Il Presidente della Commissione agricoltura e sviluppo rurale del Parlamento europeo Paolo De Castro, ieri, a Lecce, con Loredana Capone candidata alle Primarie del Centrosinistra: “le politiche di sviluppo della Puglia colgono nel segno, è bello e dà speranza il fatto che Loredana Capone

abbia raccolto l’invito a dedicare il suo impegno per migliorare Lecce”. Loredana Capone: “chi vuole creare in Puglia una struttura per la grande distribuzione deve prima impegnarsi a vendere prodotti di Puglia”
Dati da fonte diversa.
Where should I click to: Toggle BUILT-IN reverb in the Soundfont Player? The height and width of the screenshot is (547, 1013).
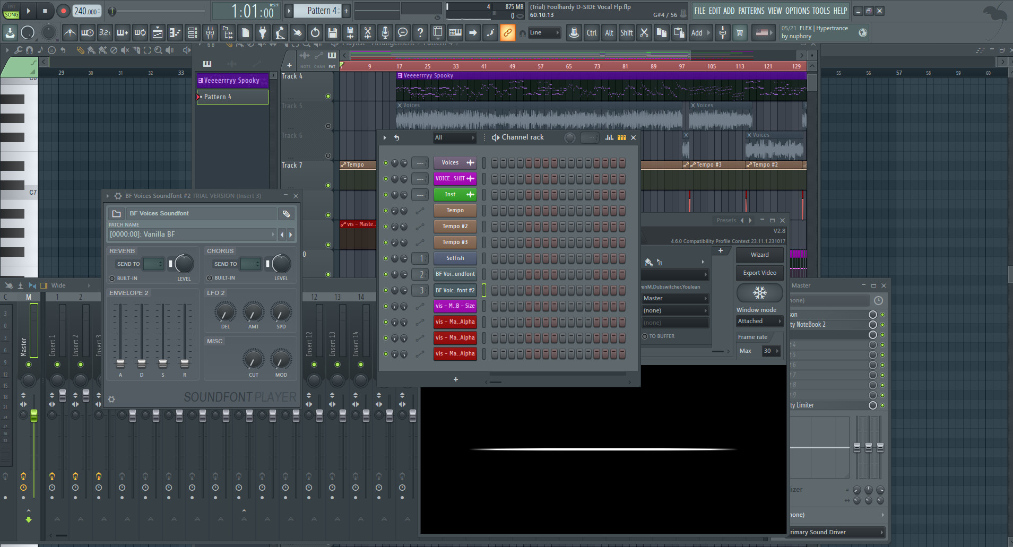coord(112,278)
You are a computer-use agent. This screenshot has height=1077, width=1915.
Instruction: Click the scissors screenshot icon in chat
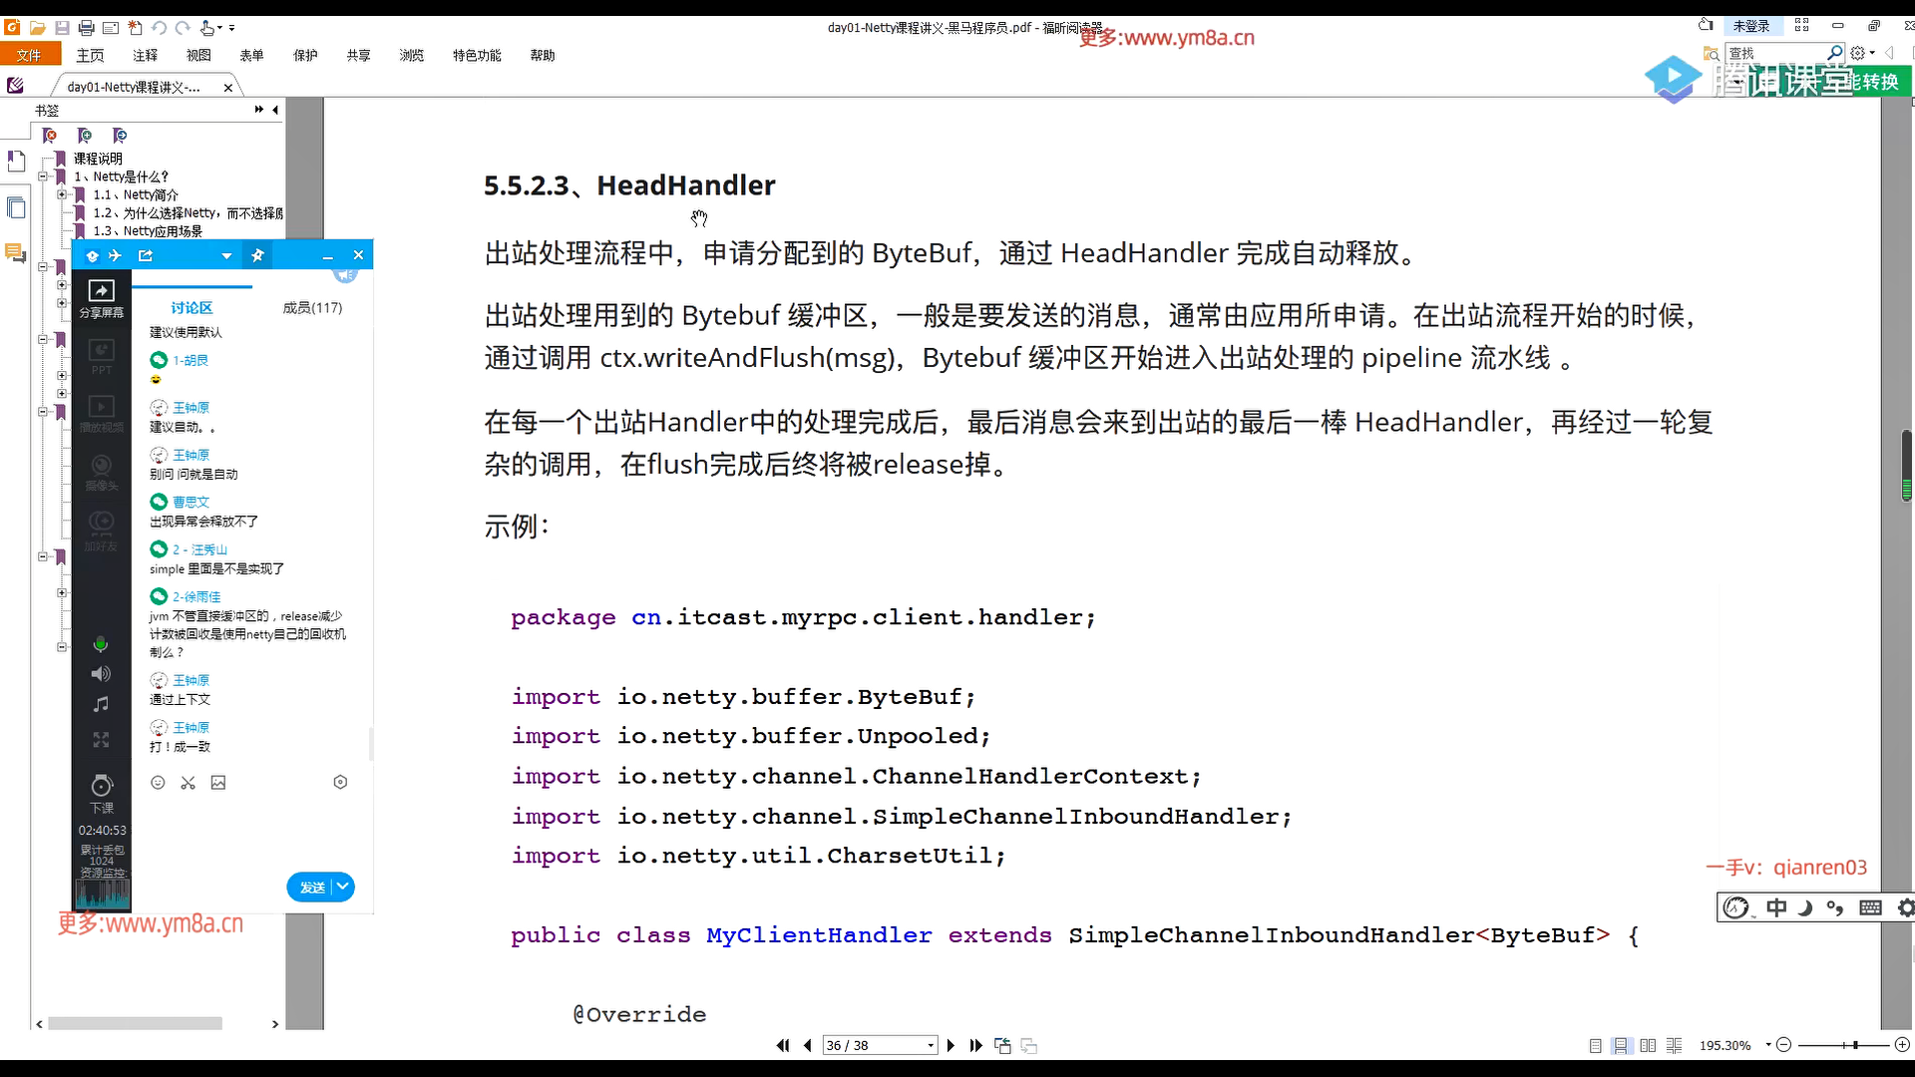point(188,783)
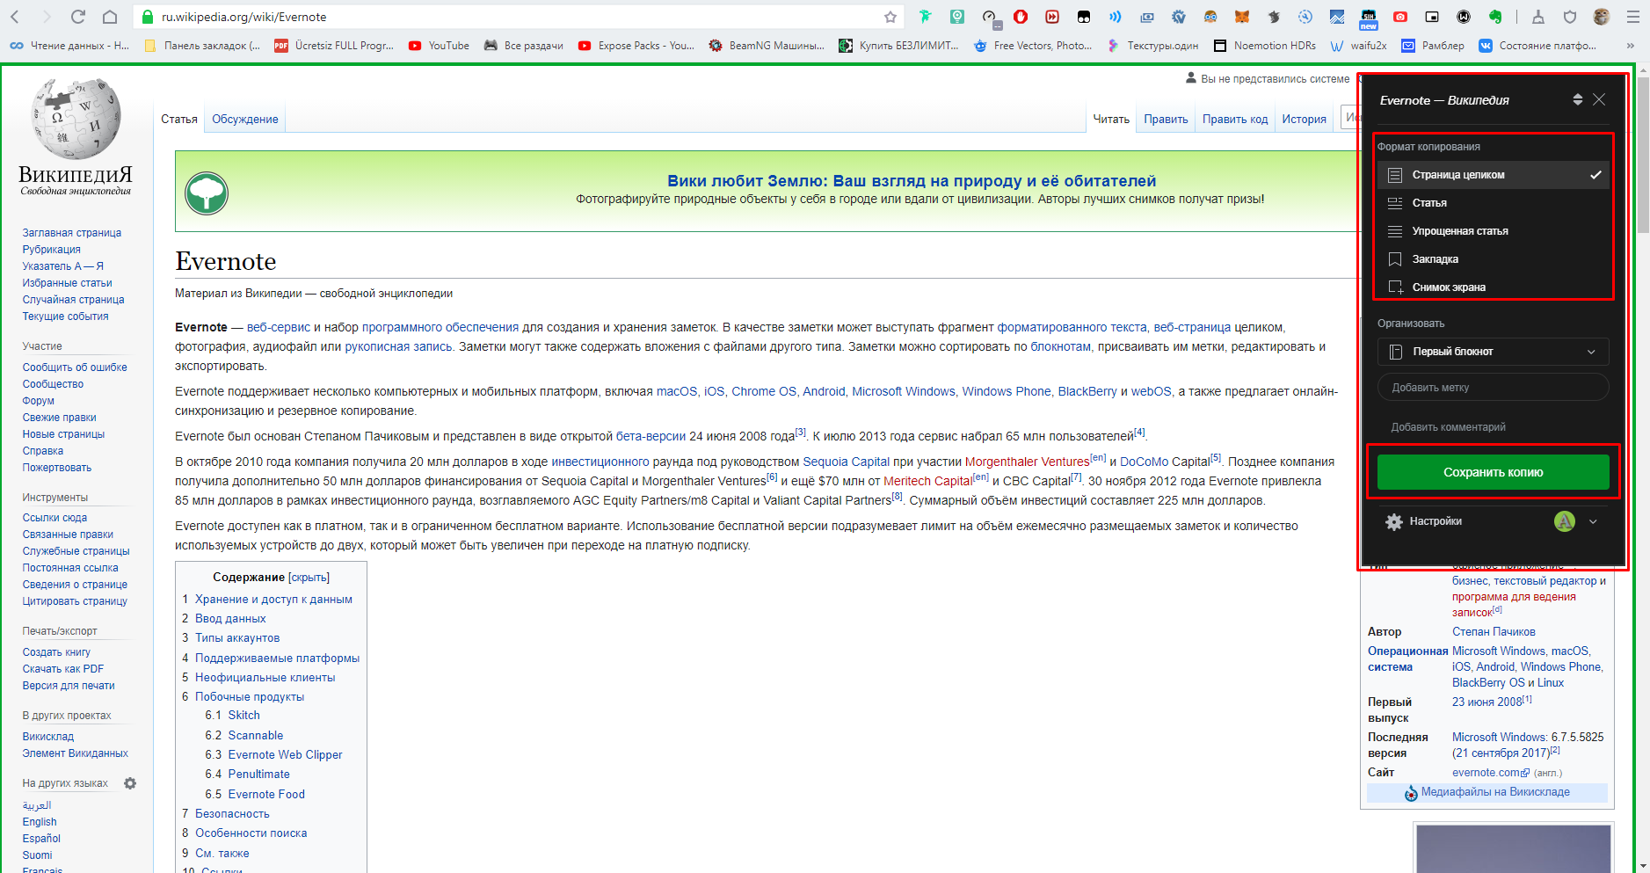Open the Настройки gear icon in the clipper
Image resolution: width=1650 pixels, height=873 pixels.
[1395, 521]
“La Puglia sta vivendo un momento di slancio particolare grazie alle politiche di sviluppo economico e di lotta alla crisi che la Regione sta ponendo in essere: ai giovani dobbiamo dare un segnale di speranza. Per questo apprezzo molto il lavoro che sta svolgendo la vicepresidente Capone e credo che mettere il suo impegno, il suo dinamismo e le sue competenze a servizio della città di Lecce sia stato per lei un grande atto d’amore”. Queste le parole dell’on. Paolo De Castro presidente della Commissione agricoltura nel comitato /laboratorio di Loredana Capone in Piazza Mazzini ieri a Lecce.
“L’agricoltura vive un momento difficile perché alla crisi internazionale si unisce la preoccupazione per la riforma delle politiche agricole comunitarie – ha aggiunto De Castro. Un segnale di certo positivo è la presenza del nuovo Ministro all’agricoltura Mauro Catania, una persona competente che succede a tre ministri che, invece, non hanno lasciato alcuna eredità positiva. La Puglia è impegnata, lo vediamo chiaramente, con gli assessorati allo sviluppo economico e con quello all’agricoltura affinché sia possibile un rilancio delle imprese agricole e dell’intero comparto.
L’approvazione dei distretti dell’agroalimentare e della pesca, il lancio del bando PIA (pacchetti integrati di agevolazione) per le imprese che operano nel settore della trasformazione dei prodotti agricoli fanno ben sperare e consentono già ora di raccogliere risultati positivi.  Noi Istituzioni a tutti i livelli, a partire dai Comuni, dobbiamo lavorare per dare una speranza: dimostrare che la politica è vicina alle imprese, alle famiglie – ha proseguito il Presidente della Commissione agricoltura del Parlamento europeo. E Sono sicuro che Loredana ce la farà perché ha sempre dimostrato energia e competenza. Sono convinto che abbia non solo le giuste potenzialità per vincere le primarie del 22 gennaio ma anche quelle per vincere le elezioni di primavera  e riportare finalmente a Lecce quell’entusiasmo che è venuto meno dopo le ultime vicende giudiziarie. Abbiamo bisogno di recuperare fiducia e speranza.”
Loredana Capone, candidata alle primarie del centrosinistra del prossimo 22 gennaio è poi intervenuta: “con l’ultimo regolamento sulla grande distribuzione che ho proposto all’approvazione della giunta regionale lo scorso 22 dicembre, abbiamo previsto che se una grande struttura di vendita vuole aprire in Puglia deve preventivamente impegnarsi a vendere prodotti di Puglia. E ciò per evitare che a vantaggio del globale si sacrifichi il locale. Dobbiamo valorizzare e far crescere le imprese del settore – ha affermato Loredana Capone – e per farlo dobbiamo valorizzare la loro competitività per qualità.
La sfida che lanciamo è che Lecce sia sempre più collegata all’Europa: è necessario ancorarsi a una buona programmazione per superare la scarsità di risorse nei Comuni. L’economia della cultura e della conoscenza, e dell’ambiente, pilastri delle città intelligenti, si accompagna alla valorizzazione dell’agricoltura e delle imprese agricole che investono nella tecnologia, nei prodotti biologici per creare posti di lavoro e dare slancio alla loro attività di marketing. Gli stessi investimenti sul turismo, sull’innovazione, sul commercio si legano indissolubilmente a quelli sullo sviluppo agricolo. Il nostro obiettivo – ha concluso la candidata – è che Lecce non sia più una città provinciale, ma una città che maturi una visione al passo con l’Europa  e faccia una programmazione che non sacrifichi la meravigliosa campagna  ne’ il paesaggio rurale ma li valorizzi sostenendo l’impresa e l ‘occupazione.”